Estimate a preprocessing recipe

For a recipe with at least one preprocessing operation, estimate the required parameters from a training set that can be later applied to other data sets.

Usage

prep(x, ...)

# S3 method for class 'recipe'
prep(
  x,
  training = NULL,
  fresh = FALSE,
  verbose = FALSE,
  retain = TRUE,
  log_changes = FALSE,
  strings_as_factors = TRUE,
  ...
)

Arguments

x: an recipe() object.
...: further arguments passed to or from other methods (not currently used).
training: A data frame, tibble, or sparse matrix from the Matrix package, that will be used to estimate parameters for preprocessing. See sparse_data for more information about use of sparse data.
fresh: A logical indicating whether already trained operation should be re-trained. If TRUE, you should pass in a data set to the argument training.
verbose: A logical that controls whether progress is reported as operations are executed.
retain: A logical: should the preprocessed training set be saved into the template slot of the recipe after training? This is a good idea if you want to add more steps later but want to avoid re-training the existing steps. Also, it is advisable to use retain = TRUE if any steps use the option skip = FALSE. Note that this can make the final recipe size large. When verbose = TRUE, a message is written with the approximate object size in memory but may be an underestimate since it does not take environments into account.
log_changes: A logical for printing a summary for each step regarding which (if any) columns were added or removed during training.
strings_as_factors: A logical: should character columns that have role "predictor" or "outcome" be converted to factors? This option has now been moved to recipe(); please specify strings_as_factors there and see the notes in the Details section for that function.

Value

A recipe whose step objects have been updated with the required quantities (e.g. parameter estimates, model objects, etc). Also, the term_info object is likely to be modified as the operations are executed.

Details

Given a data set, this function estimates the required quantities and statistics needed by any operations. prep() returns an updated recipe with the estimates. If you are using a recipe as a preprocessor for modeling, we highly recommend that you use a workflow() instead of manually estimating a recipe (see the example in recipe()).

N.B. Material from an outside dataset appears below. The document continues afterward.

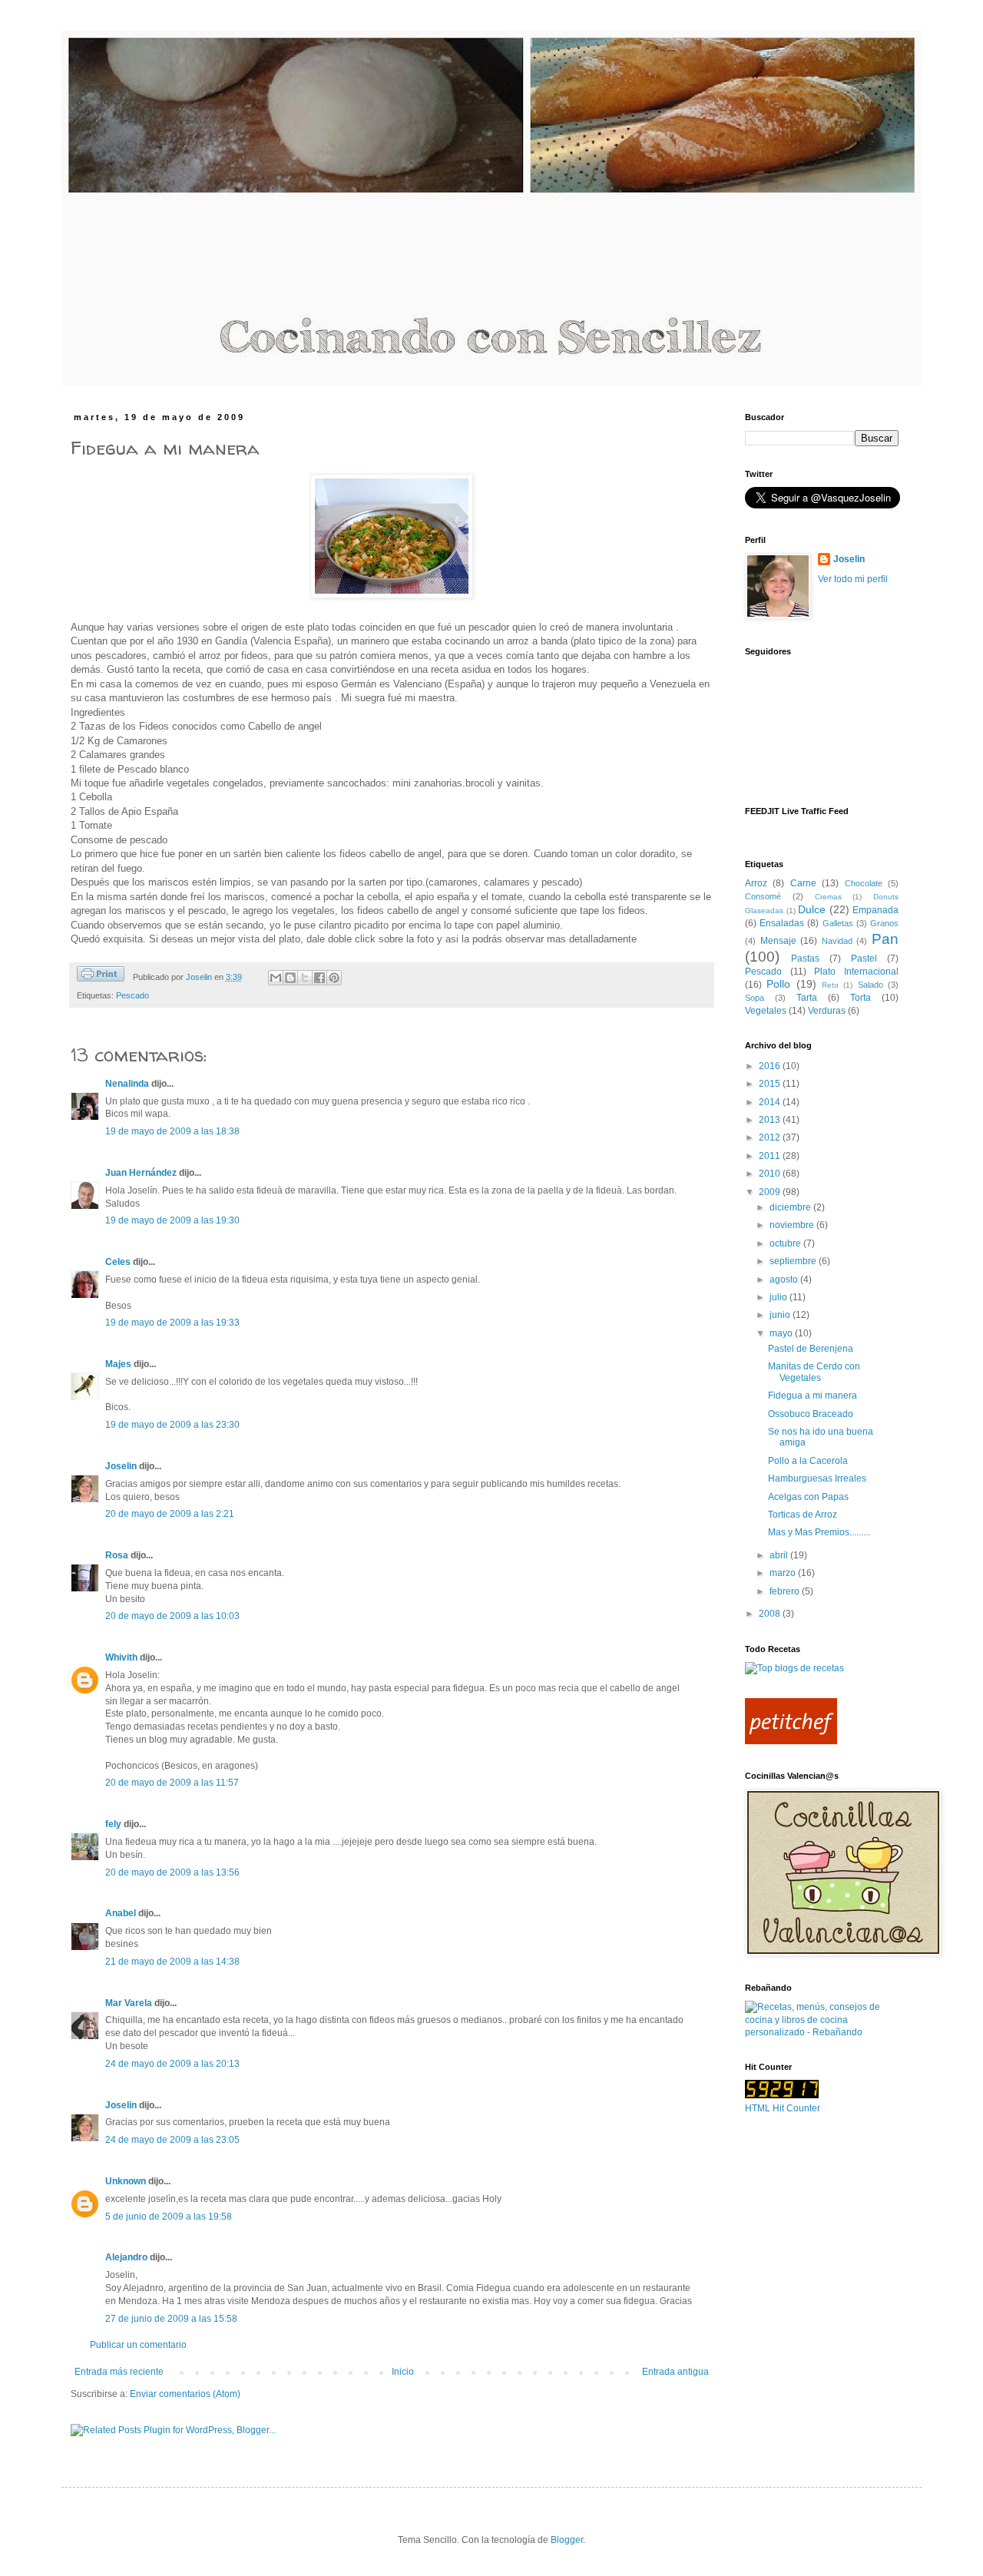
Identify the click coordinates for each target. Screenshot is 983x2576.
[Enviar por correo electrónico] (275, 977)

Note that missing data is handled in the steps; there is no global na.rm option at the recipe level or in prep().

Also, if a recipe has been trained using prep() and then steps are added, prep() will only update the new operations. If fresh = TRUE, all of the operations will be (re)estimated.

As the steps are executed, the training set is updated. For example, if the first step is to center the data and the second is to scale the data, the step for scaling is given the centered data.

Examples

data(ames, package = "modeldata")

library(dplyr)

ames <- mutate(ames, Sale_Price = log10(Sale_Price))

ames_rec <-
  recipe(
    Sale_Price ~ Longitude + Latitude + Neighborhood + Year_Built + Central_Air,
    data = ames
  ) |>
  step_other(Neighborhood, threshold = 0.05) |>
  step_dummy(all_nominal()) |>
  step_interact(~ starts_with("Central_Air"):Year_Built) |>
  step_ns(Longitude, Latitude, deg_free = 5)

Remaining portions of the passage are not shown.